Schlehdorf Abbey (Kloster Schlehdorf) was originally a Benedictine monastery, later an Augustinian monastery, and is today a Dominican convent. It is located at Schlehdorf, at the extreme northern edge of the Bavarian Alps on the Kochelsee south of Munich, Germany.

==History==
The abbey, dedicated to Saints Dionysius and Tertullinus, was founded around perhaps 740 from the nearby Benediktbeuern Abbey. In 769 it was resettled by monks from the abandoned Scharnitz Abbey. The first abbot, Atto, brought with him the relics of Saint Tertullinus. It was a Benedictine monastery until the 9th century, after which it is heard of no more; presumably it was destroyed during the Hungarian invasions.

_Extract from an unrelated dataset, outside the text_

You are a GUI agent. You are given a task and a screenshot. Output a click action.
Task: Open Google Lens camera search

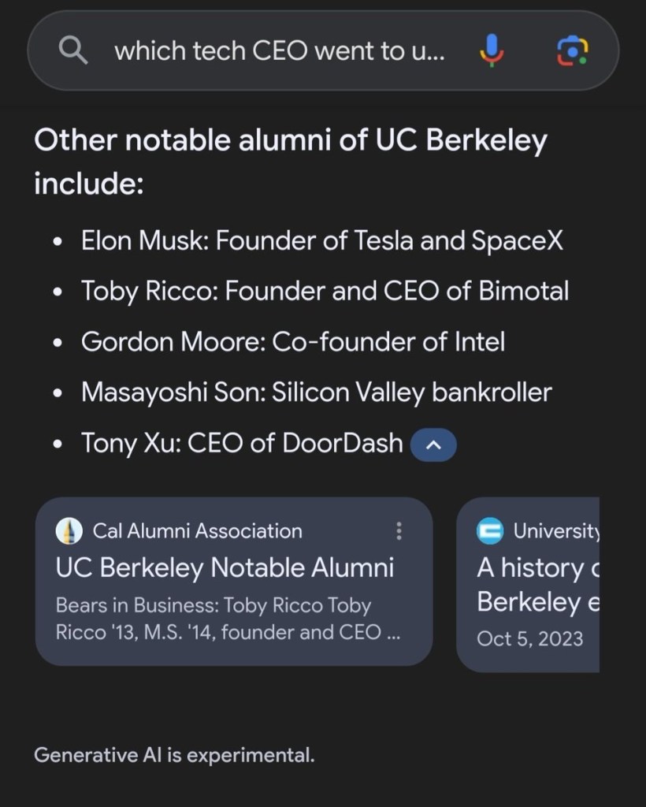[572, 51]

From 1140 it was revived as a house of the Augustinian Canons. In 1803 it was dissolved during the secularisation of Bavaria, and sold off.

Since 1904 Schlehdorf has belonged to the Missionary Dominican Sisters of King William's Town. It has been the seat of the German Province of the Order since 1960, and as of 2010 is a community of about 60 Dominican sisters. In the abbey grounds, besides a guesthouse and the abbey shop, is a girls' secondary school (Realschule) of the diocese of Munich and Freising.